> _ABOUT THIS TASK_: Pictures must not appear in the copy. Reproduce exactly, and only, the lines from the one with "Viewport: 611px width, 248px height." through the end of the data below.

*** Begin section ***

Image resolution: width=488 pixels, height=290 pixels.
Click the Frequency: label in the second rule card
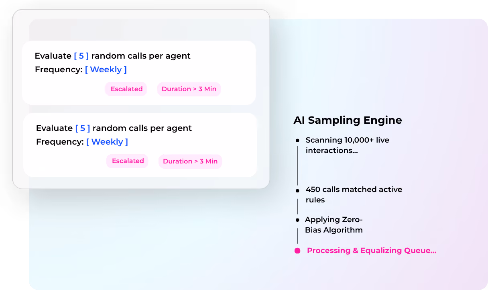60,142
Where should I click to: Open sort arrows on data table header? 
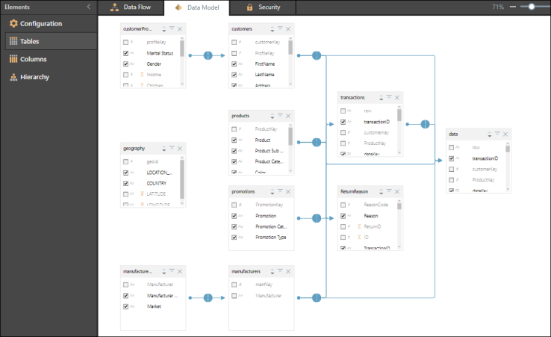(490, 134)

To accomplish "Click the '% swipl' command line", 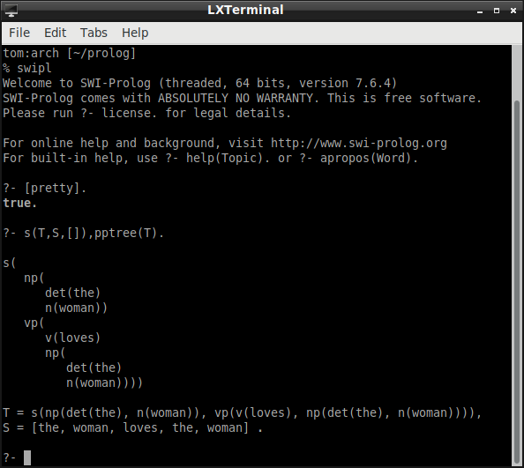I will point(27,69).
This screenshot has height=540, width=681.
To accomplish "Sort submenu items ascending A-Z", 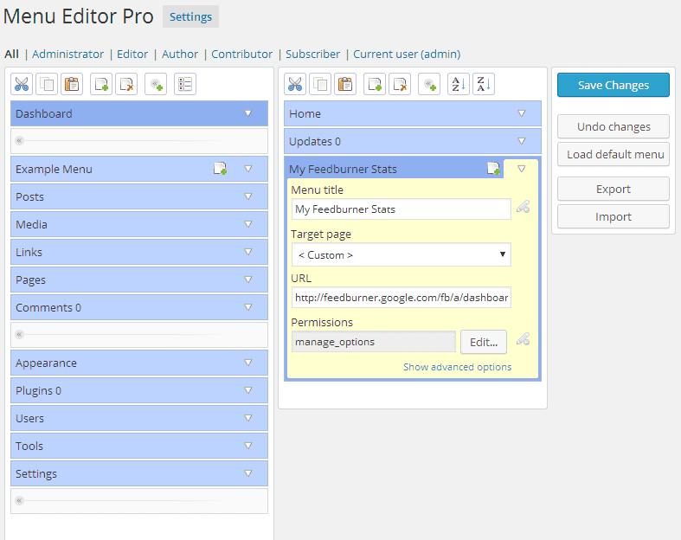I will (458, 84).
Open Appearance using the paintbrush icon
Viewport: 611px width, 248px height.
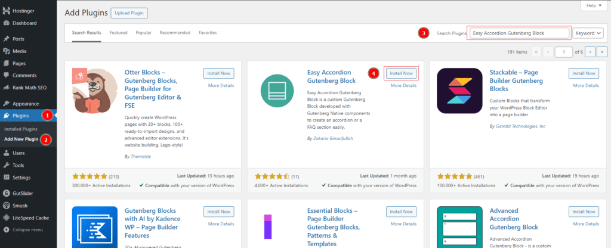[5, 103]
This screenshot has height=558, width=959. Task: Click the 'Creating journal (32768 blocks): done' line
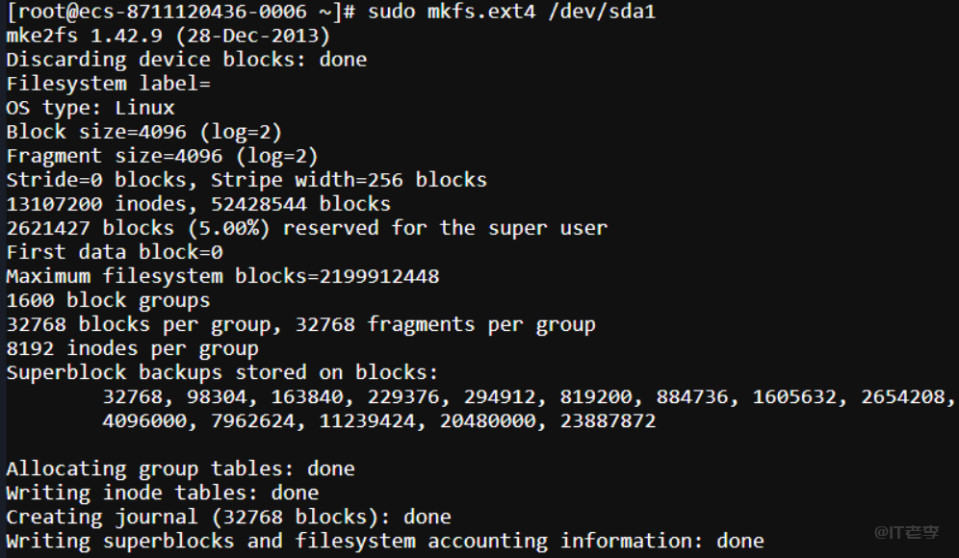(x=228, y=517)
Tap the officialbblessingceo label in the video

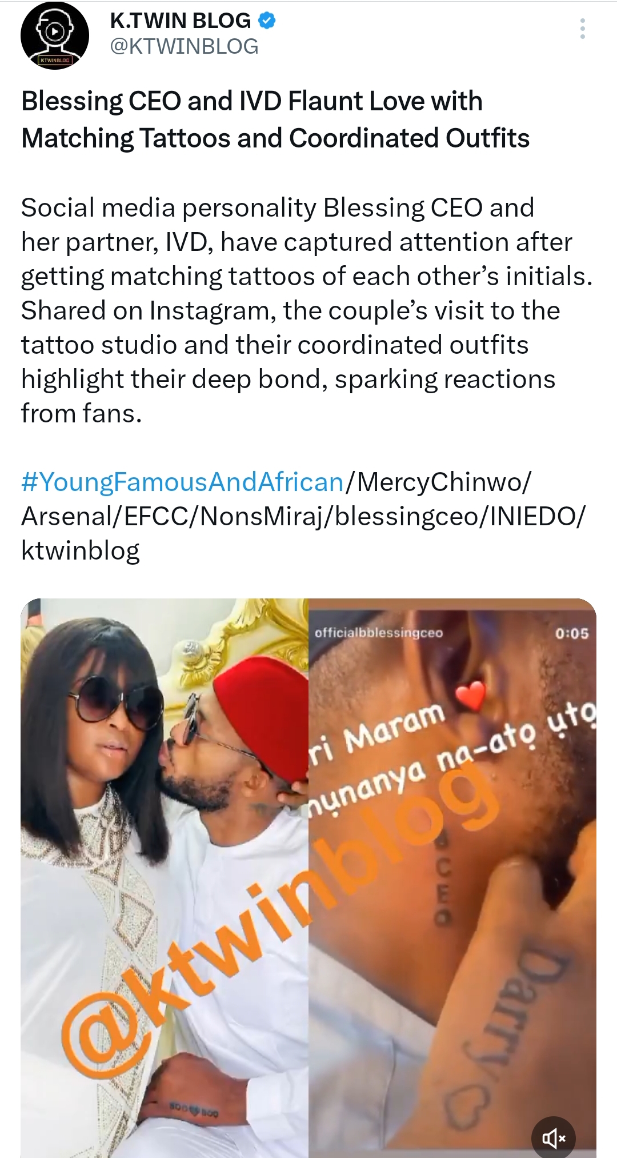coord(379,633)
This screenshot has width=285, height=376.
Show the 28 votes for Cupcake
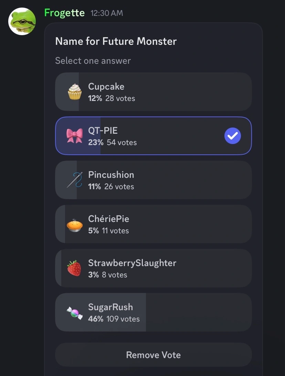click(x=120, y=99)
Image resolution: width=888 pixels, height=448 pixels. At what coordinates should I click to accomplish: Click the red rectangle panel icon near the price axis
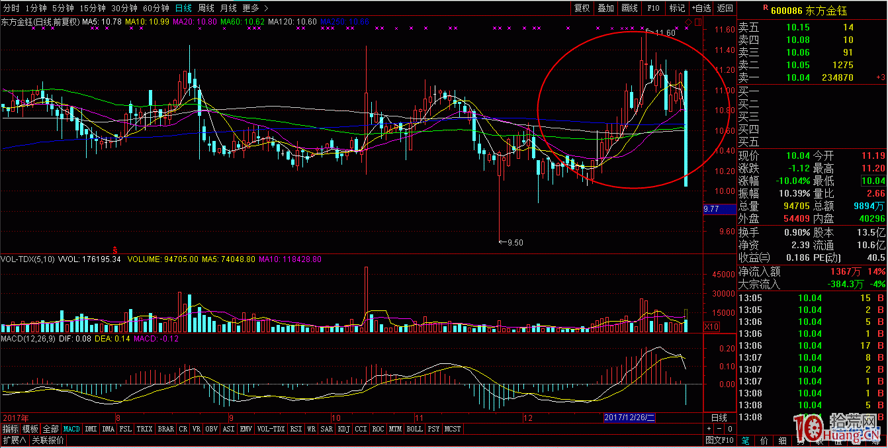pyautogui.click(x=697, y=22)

*** End section ***

> _RESULT_:
Viewport: 611px width, 248px height.
[5, 103]
This screenshot has height=558, width=959. Task: Click the 'Creating journal (32768 blocks): done' line
(x=228, y=517)
Tap the officialbblessingceo label in the video

coord(379,633)
This screenshot has width=285, height=376.
Show the 28 votes for Cupcake
click(x=120, y=99)
Image resolution: width=888 pixels, height=448 pixels. At what coordinates should I click to accomplish: Click the red rectangle panel icon near the price axis
pyautogui.click(x=697, y=22)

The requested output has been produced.